Light in the lifestyle tunnel!

lux in tenebris

lux in tenebris

The way in which your DC pot magically turns from investing in shares to investing in cash and Government bonds is called lifestyle and it involves hundreds of transactions in 60+ months before you buy your pension.

All of these transactions involve buying units in one fund and selling units in another and the cost of buying and selling is described by the life companies that manage these things as “free”.

It is true that the pension providers are not charging you for the algorithms that drive the process or for instructions to buy or sell or for the programmes that check all was done to time. But that does not mean you are not paying for the switches.

How much you are paying is not disclosed. The Insurers I have spoken to say that they can manage the whole process through “box management” without having to buy and sell anything  – I really shouldn’t trouble my little head about this.

Well that’s what they said before we found out about fund expenses and before we found out about portfolio management costs and I no more believe that you can buy and sell units for free than I believe that active funds don’t pay bid/offer spreads or stamp duty or broker commissions.

I have asked life companies to put in writing that there is no cost to members using lifestyle from lifestyle but nothing has yet arrived so , using my principle that I won’t recommend what I don’t understand, I am looking for alternatives!

Which is why I was rather pleased when this note arrived from my investment team at First Actuarial

You may recall that we (Legal and General Investment Management) wrote to you in November 2012 informing you of the enhancements to our investment approach with regard to our Pre-Retirement Fund.

The Pre-Retirement Fund is an objective driven strategy, designed to meet the needs of investors expecting to buy fixed rate (level) annuities. As the drivers of such annuity prices change, these will be a key determinant of the Fund’s strategy, making it more pro-active than focusing on the investment strategies of existing business for annuity funds.

Our Strategic Investment and Risk Management (SIRM) team reviewed the Fund’s asset allocation and after a considerable amount of analysis, based on their deep insight and understanding of the key drivers of annuity prices, developed a revised investment process that we expect to enhance the ability of the fund to meet this objective. This process led to a decision to adjust the Fund’s allocation to help the Fund to perform against its investment objective more effectively, without increasing the fees to our clients. To hear John Roe, the Head of our SIRM team talk about the enhancements to the Pre-Retirement Fund in more detail please clickhere.

The Fund’s asset allocation prior to and post their analysis is set out below.

                                % wt.           % wt.
                                Before          After
Corporate all stocks                            10
Corporate 15+                                   15
6A Corporate 15+                90              20
6A Corporate Ex-Fin 5+                          12.5
BBB Corporate                                   5
Gilt – all stocks                                       15
Gilts 15+                       10              17.5
2038 Gilt                                       3
2046 Gilt                                       1
2042 Gilt                                       1
I’m pleased to share with you that the new strategy is now fully in place and that the cost incurred of implementing this change was 12bps.
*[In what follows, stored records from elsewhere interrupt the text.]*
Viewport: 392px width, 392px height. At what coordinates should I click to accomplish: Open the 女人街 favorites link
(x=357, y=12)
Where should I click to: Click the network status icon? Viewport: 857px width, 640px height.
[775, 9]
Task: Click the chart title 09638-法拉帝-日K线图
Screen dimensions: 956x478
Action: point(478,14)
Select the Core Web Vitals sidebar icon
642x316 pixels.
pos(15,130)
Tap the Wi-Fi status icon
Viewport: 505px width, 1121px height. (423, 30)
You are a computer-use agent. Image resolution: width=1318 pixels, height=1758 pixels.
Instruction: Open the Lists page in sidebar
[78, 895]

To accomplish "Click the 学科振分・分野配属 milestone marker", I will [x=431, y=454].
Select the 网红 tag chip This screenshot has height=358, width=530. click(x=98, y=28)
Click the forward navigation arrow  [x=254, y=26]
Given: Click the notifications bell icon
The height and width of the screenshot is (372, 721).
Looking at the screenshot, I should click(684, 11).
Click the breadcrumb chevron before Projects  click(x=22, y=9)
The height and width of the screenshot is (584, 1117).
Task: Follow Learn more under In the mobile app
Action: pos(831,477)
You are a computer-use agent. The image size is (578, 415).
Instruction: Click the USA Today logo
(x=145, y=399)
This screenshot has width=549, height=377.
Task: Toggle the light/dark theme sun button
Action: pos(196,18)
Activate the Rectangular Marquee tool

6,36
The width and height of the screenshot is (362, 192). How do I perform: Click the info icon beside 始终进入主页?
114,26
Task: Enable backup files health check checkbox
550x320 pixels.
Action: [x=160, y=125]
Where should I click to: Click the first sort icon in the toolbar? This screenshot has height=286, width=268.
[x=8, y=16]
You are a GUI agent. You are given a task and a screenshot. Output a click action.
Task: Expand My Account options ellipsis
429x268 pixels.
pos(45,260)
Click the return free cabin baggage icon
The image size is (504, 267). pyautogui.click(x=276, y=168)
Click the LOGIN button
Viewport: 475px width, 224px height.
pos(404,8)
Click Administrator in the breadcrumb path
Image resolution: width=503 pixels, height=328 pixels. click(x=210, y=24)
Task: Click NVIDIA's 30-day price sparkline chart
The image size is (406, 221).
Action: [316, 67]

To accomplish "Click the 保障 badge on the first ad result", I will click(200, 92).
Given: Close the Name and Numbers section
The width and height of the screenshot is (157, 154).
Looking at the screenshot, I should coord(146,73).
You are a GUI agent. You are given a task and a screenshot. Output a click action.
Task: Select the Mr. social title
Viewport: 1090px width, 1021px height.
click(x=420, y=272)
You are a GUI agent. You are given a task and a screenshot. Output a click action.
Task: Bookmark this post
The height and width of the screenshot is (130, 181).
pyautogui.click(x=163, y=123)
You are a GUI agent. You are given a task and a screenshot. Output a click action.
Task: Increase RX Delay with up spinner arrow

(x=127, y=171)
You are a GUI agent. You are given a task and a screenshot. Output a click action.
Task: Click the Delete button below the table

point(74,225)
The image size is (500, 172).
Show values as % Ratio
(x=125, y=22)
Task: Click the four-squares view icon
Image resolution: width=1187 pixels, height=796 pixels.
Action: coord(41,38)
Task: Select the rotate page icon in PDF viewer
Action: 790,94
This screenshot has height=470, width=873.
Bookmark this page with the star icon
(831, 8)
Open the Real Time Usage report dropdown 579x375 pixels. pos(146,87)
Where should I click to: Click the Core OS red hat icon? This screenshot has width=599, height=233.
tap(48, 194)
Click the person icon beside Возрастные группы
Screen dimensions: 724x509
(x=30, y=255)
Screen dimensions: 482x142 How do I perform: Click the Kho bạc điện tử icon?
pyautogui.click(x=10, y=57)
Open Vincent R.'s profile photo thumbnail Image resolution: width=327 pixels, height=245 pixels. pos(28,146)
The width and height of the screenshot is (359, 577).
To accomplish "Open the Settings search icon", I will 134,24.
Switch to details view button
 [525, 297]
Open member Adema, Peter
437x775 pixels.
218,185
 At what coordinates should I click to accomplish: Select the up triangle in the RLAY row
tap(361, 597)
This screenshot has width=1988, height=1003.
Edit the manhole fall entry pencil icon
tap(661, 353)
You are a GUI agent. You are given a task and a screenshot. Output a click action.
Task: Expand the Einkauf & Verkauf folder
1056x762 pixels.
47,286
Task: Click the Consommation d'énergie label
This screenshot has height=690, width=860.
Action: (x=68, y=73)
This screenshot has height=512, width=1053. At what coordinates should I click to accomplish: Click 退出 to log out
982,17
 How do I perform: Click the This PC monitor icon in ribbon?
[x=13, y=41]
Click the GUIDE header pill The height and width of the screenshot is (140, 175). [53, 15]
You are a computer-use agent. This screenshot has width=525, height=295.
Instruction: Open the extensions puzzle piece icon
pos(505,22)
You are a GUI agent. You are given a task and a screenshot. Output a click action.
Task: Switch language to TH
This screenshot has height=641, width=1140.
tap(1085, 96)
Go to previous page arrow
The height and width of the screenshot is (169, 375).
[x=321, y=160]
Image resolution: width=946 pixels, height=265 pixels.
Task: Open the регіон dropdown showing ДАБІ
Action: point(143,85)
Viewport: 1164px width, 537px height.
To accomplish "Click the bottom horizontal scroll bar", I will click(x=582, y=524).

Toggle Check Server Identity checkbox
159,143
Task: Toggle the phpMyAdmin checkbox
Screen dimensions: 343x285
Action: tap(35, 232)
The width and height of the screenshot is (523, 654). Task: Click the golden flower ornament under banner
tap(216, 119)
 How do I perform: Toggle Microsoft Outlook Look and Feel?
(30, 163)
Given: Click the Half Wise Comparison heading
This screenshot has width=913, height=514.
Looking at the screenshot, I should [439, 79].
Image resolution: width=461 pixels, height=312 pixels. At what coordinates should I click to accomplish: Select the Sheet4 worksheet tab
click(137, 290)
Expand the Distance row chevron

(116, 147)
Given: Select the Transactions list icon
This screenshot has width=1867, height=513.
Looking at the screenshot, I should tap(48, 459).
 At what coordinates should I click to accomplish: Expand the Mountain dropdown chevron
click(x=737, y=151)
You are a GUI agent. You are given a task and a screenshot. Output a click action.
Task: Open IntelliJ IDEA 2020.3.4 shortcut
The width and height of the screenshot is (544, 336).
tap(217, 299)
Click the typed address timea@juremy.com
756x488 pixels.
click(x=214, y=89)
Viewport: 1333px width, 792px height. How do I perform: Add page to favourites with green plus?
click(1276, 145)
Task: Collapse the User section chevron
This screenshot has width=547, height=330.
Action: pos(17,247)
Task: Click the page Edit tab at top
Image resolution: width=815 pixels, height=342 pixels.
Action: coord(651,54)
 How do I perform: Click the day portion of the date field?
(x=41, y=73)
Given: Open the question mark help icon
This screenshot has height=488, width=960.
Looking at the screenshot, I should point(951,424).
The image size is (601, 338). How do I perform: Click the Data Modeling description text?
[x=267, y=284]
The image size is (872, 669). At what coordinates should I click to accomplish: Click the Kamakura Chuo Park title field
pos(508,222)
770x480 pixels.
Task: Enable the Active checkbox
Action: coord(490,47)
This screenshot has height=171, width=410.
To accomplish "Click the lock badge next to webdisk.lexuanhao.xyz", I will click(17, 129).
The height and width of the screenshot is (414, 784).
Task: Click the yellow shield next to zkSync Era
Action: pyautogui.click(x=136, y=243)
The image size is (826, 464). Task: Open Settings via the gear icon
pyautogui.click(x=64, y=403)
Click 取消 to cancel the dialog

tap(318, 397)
To put this cost into perspective, our original conservative estimate of the costs to complete the exercise was c.40bps.

The original 40bp estimate was only half of the c.80bps full cost of selling down the underlying index funds and purchasing the revised index funds. This reflected the benefits of transferring common constituent bond holdings during transition and already made a significant allowance for the benefits of accessing liquidity resulting from other fund flows.

The low implementation cost is a testament to LGIM’s ability to utilise liquidity opportunities resulting from the fund flows across our broader business, as well as the hard work of our Index Funds Team and Dealing Desk to deliver cost savings and efficient implementation for our clients.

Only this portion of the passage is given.